Réponse de Philis à l'Élégie du soupir
La “Réponse de Philis à l’Elégie du soupir” constitue un élément d’un ensemble plus vaste composé de deux autres textes (l’”Elégie du soupir” et le “Sizain à Philis”), non accessibles au lecteur des Nouvelles Nouvelles (l’un et l’autre seront publiés ultérieurement, dans le recueil des Délices de la poésie galante, paru le 25 septembre 1663).
La compréhension détaillée de ce texte appelle donc la mise en regard de l’ensemble des éléments du dispositif (qu’on peut effectuer à partir des liens proposés ci-dessus). Mais elle requiert également une paraphrase, qu’impose une formulation jouant à l’extrême des ressources de l’ellipse et du paradoxe. Un éclairage contextuel est également nécessaire pour saisir la manière dont ces vers sont redevables à un système de références partagées.
Paraphrase de l’”Elégie du soupir”
Philis interdit à Tirsis de soupirer. Il s’en plaint dans une élégie (“L’Elégie du soupir”, publiée dans les Délices de la poésie galante), mais il obtempère néanmoins. Dans sa “Réponse”, Philis fait état du trouble dans lequel la plonge cette attitude respectueuse. Elle constate à quel point ce comportement s’avère être paradoxalement un outil de séduction puissant. Le développement du texte retrace ses hésitations.

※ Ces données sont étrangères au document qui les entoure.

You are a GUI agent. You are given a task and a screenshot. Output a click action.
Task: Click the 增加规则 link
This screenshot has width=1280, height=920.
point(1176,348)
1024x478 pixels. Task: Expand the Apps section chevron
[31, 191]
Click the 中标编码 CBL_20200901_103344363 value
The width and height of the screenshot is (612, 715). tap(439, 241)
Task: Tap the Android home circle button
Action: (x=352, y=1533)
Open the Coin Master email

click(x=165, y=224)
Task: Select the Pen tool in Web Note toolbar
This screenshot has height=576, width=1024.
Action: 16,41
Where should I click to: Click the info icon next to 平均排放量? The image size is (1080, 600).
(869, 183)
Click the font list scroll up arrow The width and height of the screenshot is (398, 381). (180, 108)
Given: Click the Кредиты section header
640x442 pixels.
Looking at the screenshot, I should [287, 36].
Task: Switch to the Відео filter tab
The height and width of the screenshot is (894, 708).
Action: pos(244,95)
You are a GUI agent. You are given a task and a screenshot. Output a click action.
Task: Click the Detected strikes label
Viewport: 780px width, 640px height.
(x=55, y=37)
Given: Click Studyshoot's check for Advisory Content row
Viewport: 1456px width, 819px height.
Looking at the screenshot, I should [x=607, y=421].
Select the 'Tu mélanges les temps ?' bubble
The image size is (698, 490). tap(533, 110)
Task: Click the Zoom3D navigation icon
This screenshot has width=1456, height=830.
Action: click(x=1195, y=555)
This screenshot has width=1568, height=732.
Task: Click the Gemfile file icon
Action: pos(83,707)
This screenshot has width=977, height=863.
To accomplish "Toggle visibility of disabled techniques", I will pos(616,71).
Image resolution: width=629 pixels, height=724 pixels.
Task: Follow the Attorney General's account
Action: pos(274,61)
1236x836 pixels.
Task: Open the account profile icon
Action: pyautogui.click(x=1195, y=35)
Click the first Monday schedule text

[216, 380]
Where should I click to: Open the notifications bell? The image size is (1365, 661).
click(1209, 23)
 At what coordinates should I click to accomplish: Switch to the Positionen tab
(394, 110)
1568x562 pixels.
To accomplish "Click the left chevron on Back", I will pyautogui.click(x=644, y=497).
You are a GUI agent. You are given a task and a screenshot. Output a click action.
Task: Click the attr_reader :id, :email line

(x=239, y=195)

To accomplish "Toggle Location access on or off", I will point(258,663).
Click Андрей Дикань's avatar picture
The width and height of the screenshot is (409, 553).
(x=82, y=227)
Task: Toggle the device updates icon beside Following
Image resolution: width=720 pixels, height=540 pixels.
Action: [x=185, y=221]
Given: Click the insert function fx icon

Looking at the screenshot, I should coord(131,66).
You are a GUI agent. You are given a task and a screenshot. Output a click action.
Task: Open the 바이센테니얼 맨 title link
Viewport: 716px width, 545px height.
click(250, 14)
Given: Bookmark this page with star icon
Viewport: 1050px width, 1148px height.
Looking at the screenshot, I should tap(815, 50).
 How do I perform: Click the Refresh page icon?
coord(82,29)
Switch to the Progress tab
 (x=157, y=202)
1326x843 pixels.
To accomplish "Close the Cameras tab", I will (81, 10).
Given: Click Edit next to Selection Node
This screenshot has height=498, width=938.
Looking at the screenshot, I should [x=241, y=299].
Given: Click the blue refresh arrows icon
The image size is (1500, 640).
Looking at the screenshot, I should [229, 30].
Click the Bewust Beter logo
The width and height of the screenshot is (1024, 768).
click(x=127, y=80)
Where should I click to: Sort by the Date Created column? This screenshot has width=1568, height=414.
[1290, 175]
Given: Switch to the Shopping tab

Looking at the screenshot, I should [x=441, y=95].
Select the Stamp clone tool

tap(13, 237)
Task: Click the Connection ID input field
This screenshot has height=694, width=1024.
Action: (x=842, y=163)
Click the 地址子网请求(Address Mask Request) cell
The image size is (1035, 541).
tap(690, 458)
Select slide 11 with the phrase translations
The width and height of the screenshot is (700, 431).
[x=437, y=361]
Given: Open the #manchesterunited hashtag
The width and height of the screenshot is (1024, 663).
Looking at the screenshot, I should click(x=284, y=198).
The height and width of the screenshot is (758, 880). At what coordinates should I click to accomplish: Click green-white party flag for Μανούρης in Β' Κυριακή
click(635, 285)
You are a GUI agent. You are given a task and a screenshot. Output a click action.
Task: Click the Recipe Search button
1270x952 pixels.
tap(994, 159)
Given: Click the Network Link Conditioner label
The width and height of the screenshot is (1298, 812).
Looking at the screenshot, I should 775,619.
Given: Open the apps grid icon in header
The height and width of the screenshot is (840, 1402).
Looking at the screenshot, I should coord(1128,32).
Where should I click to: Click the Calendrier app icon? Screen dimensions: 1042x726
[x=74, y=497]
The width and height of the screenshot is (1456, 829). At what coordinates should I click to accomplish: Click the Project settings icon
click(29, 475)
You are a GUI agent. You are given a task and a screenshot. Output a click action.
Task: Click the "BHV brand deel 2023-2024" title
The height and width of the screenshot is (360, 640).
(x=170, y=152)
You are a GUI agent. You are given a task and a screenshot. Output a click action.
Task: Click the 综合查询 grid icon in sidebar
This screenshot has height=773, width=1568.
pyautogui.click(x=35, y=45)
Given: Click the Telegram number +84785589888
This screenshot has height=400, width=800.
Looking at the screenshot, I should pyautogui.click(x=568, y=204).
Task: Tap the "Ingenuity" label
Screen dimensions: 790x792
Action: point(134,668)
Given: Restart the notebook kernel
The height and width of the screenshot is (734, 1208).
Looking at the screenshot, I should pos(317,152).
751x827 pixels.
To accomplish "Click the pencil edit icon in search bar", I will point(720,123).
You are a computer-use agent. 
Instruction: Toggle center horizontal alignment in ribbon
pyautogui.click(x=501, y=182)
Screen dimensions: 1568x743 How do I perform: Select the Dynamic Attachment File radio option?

Que le respect, Tirsis, a de force et de
charmes,[paraphrase] Que le
respect se révèle être un moyen de séduction
puissant
Que pour vaincre nos
cœurs il a de douces armes : [paraphrase]
Qu’il possède des atouts qui lui permettent de
surmonter les résistances
féminines
Lorsque, pour m’obliger, tu retiens
tes soupirs, [paraphrase] Lorsque tu
renonces à me dire que tu m’aimes pour me satisfaire
(dans l’”Elégie du soupir” à laquelle ce texte
répond,Tirsis se plaignait de ce que Philis, dont il
était éperdument amoureux, lui avait défendu de
soupirer)
Mes désirs en secret
détruisent mes désirs. [paraphrase] Les
désirs que j’ai alors de t’aimer détruisent les
désirs que j’avais que tu ne m’aimes pas
Je veux, je ne veux pas, et mon âme
incertaine
Doute que sa vertu ne me rende inhumaine.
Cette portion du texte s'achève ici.